> [MATERIAL FOR THE TASK]
==*==

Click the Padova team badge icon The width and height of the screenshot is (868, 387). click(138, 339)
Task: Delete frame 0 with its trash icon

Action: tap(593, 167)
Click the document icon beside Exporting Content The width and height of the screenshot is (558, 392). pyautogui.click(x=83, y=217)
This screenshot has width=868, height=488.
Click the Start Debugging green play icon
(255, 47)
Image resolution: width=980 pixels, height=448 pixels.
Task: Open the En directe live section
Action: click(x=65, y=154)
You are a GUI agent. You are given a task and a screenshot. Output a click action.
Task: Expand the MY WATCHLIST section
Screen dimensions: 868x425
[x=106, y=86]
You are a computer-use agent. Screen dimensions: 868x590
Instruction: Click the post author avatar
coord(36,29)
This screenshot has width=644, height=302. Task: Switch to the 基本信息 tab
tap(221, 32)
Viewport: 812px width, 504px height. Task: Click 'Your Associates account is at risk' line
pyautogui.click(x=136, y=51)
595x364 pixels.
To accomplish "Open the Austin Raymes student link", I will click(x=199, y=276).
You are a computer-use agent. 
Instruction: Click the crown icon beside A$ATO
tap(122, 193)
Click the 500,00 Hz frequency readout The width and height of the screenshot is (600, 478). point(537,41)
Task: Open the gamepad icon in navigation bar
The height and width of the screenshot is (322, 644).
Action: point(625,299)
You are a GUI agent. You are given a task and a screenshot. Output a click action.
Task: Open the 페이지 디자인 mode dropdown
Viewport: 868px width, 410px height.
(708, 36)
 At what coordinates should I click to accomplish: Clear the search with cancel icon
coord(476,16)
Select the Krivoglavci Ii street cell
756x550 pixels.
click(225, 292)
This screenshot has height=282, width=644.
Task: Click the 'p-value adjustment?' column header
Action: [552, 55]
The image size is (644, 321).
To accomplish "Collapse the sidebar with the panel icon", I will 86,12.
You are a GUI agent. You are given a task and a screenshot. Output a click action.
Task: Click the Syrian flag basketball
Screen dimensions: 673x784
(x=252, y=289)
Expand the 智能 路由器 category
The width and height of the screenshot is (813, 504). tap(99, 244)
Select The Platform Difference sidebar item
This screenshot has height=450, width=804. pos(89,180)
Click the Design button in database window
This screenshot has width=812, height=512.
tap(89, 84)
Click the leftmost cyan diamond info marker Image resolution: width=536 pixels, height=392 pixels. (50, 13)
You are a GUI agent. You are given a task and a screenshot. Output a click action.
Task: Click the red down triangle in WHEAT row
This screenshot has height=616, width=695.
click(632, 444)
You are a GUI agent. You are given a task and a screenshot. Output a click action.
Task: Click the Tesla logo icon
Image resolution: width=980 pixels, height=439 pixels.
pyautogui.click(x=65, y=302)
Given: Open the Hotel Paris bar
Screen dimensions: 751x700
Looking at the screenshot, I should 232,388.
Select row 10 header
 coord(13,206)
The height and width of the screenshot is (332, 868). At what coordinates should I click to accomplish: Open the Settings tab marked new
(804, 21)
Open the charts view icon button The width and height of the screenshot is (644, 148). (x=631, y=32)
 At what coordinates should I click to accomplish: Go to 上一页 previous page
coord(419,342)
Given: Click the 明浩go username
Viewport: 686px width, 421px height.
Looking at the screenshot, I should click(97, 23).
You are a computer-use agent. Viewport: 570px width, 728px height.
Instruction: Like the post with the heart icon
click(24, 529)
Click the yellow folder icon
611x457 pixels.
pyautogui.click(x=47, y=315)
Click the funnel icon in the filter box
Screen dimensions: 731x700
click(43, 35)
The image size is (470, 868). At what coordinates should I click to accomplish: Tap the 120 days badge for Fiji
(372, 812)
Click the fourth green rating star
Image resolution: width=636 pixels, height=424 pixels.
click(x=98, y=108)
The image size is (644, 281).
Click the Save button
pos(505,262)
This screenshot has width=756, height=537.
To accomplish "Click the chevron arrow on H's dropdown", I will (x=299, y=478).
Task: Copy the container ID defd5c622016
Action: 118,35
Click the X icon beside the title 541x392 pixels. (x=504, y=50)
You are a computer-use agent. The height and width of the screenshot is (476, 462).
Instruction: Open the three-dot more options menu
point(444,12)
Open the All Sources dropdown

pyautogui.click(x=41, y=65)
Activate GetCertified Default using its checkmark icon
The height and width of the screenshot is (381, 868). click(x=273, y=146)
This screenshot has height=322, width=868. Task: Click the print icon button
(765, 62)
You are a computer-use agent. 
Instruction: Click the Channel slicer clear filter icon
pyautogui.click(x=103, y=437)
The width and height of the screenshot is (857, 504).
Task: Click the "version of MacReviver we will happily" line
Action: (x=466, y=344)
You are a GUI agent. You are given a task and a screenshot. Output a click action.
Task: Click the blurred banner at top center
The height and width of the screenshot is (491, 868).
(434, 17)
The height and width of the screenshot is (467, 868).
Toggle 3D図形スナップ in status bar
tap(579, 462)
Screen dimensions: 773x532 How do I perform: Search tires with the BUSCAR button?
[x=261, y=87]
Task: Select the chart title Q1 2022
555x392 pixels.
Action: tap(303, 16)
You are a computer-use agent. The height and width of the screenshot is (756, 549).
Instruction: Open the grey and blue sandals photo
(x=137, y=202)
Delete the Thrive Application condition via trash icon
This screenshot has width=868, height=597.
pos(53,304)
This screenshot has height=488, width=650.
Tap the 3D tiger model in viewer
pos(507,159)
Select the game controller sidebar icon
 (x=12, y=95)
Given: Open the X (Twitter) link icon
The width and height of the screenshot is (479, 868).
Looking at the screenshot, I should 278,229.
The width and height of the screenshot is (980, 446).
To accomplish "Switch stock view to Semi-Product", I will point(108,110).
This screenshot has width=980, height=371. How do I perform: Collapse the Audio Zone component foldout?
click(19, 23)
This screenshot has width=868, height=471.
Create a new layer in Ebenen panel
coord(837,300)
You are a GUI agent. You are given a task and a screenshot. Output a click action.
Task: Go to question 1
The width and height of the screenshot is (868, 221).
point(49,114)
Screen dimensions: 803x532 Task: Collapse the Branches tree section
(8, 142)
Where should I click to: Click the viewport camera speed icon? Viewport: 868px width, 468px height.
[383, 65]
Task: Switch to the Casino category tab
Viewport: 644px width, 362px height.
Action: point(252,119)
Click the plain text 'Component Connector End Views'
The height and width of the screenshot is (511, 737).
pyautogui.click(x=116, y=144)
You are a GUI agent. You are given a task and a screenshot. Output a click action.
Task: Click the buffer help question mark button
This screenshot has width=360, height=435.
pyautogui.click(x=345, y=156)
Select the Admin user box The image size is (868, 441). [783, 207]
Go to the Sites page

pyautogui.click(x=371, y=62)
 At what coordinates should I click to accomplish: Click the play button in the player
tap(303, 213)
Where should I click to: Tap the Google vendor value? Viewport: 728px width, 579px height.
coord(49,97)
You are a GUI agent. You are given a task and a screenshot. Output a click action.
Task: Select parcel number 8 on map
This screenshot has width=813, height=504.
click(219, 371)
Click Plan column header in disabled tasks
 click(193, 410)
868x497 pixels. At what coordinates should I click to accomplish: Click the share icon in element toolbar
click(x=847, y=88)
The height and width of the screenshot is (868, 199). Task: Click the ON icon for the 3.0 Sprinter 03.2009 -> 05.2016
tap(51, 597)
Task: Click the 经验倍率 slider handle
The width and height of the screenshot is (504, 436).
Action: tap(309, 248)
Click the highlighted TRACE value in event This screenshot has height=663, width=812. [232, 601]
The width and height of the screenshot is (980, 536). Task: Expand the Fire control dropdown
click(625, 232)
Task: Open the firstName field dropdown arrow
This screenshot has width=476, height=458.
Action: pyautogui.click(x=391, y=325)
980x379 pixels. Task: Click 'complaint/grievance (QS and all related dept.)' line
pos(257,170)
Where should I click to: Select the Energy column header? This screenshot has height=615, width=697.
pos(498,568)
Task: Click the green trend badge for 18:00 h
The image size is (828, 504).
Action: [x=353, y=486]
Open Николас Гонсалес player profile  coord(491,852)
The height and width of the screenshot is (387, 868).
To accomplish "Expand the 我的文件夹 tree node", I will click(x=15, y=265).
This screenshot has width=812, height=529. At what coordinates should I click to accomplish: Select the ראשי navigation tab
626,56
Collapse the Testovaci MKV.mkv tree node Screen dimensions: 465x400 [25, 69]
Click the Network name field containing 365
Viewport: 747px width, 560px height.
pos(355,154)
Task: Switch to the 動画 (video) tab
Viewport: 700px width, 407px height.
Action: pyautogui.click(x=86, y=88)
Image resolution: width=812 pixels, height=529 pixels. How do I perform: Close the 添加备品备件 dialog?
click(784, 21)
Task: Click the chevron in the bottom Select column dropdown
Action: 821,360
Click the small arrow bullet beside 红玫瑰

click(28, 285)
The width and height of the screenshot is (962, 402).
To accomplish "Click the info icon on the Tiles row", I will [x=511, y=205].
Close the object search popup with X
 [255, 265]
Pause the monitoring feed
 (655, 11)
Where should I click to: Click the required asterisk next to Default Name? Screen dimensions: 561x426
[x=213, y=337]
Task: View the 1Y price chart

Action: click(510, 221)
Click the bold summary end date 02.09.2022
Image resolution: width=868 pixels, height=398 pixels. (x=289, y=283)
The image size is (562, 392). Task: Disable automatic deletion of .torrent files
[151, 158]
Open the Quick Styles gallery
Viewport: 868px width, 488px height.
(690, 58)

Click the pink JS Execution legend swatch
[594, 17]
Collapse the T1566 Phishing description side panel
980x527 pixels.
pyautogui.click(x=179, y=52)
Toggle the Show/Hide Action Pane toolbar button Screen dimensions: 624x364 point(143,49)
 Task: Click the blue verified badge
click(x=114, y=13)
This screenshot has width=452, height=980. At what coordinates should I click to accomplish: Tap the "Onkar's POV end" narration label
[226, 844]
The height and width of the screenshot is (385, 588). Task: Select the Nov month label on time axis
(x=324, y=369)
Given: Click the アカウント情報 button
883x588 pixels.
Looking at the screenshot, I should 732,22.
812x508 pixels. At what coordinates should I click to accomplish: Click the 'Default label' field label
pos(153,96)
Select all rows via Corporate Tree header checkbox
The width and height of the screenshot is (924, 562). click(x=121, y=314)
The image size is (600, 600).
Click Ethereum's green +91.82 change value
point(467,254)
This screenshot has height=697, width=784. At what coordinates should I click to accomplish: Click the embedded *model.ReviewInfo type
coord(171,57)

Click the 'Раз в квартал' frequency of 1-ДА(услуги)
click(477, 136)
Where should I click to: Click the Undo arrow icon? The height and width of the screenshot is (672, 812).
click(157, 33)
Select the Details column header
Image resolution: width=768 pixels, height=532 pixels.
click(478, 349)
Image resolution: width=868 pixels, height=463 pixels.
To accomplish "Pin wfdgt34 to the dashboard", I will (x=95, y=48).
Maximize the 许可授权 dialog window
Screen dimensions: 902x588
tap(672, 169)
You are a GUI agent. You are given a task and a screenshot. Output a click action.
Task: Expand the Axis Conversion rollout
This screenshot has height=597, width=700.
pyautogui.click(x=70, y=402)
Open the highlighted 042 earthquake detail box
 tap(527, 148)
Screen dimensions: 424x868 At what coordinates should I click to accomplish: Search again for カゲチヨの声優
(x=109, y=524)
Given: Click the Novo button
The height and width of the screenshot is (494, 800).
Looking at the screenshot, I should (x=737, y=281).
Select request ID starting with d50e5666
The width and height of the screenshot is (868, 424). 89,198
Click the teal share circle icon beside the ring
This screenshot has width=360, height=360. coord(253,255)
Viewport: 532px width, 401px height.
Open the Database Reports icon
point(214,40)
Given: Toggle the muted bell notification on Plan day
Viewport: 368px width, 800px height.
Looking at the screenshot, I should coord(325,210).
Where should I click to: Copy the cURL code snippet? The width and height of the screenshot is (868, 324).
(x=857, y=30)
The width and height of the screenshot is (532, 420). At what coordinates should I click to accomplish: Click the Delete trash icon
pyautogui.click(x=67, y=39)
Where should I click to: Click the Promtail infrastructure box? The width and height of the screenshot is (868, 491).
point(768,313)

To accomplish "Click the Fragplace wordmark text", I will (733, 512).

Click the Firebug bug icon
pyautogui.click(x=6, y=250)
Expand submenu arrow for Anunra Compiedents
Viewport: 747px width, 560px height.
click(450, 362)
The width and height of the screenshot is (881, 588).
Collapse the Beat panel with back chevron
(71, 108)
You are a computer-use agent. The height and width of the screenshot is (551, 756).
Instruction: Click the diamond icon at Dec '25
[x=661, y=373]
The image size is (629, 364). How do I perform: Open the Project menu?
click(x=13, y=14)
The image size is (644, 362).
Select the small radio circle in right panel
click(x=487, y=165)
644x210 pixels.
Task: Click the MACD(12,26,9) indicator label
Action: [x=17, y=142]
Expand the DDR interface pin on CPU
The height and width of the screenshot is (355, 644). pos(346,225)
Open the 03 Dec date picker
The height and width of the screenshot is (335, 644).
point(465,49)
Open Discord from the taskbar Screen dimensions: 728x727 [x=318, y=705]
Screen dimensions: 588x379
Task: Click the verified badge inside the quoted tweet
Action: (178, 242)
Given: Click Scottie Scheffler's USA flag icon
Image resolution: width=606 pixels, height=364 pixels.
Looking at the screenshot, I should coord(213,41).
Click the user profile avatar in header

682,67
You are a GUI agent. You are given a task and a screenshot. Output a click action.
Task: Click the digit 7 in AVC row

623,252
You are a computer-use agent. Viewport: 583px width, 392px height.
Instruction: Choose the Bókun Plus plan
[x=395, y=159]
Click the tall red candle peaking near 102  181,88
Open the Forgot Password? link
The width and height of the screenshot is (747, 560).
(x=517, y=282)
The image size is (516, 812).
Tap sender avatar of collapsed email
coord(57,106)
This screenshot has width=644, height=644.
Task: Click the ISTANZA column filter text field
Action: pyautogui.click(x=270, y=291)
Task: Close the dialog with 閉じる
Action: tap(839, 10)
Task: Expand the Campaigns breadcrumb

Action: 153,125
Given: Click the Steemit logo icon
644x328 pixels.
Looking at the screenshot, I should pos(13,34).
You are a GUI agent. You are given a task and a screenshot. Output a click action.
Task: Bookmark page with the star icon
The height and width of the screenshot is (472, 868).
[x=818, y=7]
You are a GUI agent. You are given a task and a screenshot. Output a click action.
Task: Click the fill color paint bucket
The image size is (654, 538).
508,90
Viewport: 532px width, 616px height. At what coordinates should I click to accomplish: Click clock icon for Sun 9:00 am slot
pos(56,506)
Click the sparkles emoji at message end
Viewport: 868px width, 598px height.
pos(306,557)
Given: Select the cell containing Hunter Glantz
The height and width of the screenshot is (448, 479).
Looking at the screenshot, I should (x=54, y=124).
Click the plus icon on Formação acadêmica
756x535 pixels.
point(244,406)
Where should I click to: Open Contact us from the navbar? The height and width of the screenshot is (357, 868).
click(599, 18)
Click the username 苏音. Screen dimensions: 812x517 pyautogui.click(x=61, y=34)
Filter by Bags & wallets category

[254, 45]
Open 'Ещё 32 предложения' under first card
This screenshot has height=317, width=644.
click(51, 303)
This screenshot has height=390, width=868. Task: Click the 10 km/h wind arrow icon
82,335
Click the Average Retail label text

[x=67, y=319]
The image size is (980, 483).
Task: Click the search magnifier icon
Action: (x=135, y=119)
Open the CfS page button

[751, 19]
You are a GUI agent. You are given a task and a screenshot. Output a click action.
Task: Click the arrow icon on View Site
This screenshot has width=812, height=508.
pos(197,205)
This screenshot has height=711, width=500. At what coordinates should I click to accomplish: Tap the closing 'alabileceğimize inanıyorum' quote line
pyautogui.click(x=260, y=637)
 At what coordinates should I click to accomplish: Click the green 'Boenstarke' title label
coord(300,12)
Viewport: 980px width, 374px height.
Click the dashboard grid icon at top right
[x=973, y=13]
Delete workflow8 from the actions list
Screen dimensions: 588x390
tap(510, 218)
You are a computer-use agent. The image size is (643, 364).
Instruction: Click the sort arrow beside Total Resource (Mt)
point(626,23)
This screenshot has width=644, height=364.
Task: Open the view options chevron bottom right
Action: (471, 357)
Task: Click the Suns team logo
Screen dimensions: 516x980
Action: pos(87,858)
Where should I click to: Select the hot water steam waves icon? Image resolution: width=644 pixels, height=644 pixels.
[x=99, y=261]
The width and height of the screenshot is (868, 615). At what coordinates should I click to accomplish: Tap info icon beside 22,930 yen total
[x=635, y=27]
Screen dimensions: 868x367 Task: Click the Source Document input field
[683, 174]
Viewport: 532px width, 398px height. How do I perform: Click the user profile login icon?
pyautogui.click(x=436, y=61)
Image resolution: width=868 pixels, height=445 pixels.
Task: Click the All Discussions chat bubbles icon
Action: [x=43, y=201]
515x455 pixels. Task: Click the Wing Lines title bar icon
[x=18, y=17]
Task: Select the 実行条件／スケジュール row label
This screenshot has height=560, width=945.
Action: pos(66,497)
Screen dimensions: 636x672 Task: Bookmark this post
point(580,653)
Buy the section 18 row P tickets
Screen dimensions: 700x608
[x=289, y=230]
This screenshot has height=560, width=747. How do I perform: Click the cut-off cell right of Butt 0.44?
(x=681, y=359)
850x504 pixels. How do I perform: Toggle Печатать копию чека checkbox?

==*==

Scan the entries above for the word "computer" and collect each line holding it.

> [RESPONSE TO THE EXERCISE]
You are a computer-use agent. Screen dimensions: 868x590
You are a computer-use agent. 
You are a computer-use agent. Viewport: 570px width, 728px height.
You are a computer-use agent. The height and width of the screenshot is (476, 462).
You are a computer-use agent. 
You are a computer-use agent. The height and width of the screenshot is (756, 549).
You are a computer-use agent. The height and width of the screenshot is (551, 756).
You are a computer-use agent. Viewport: 583px width, 392px height.
You are a computer-use agent. The image size is (643, 364).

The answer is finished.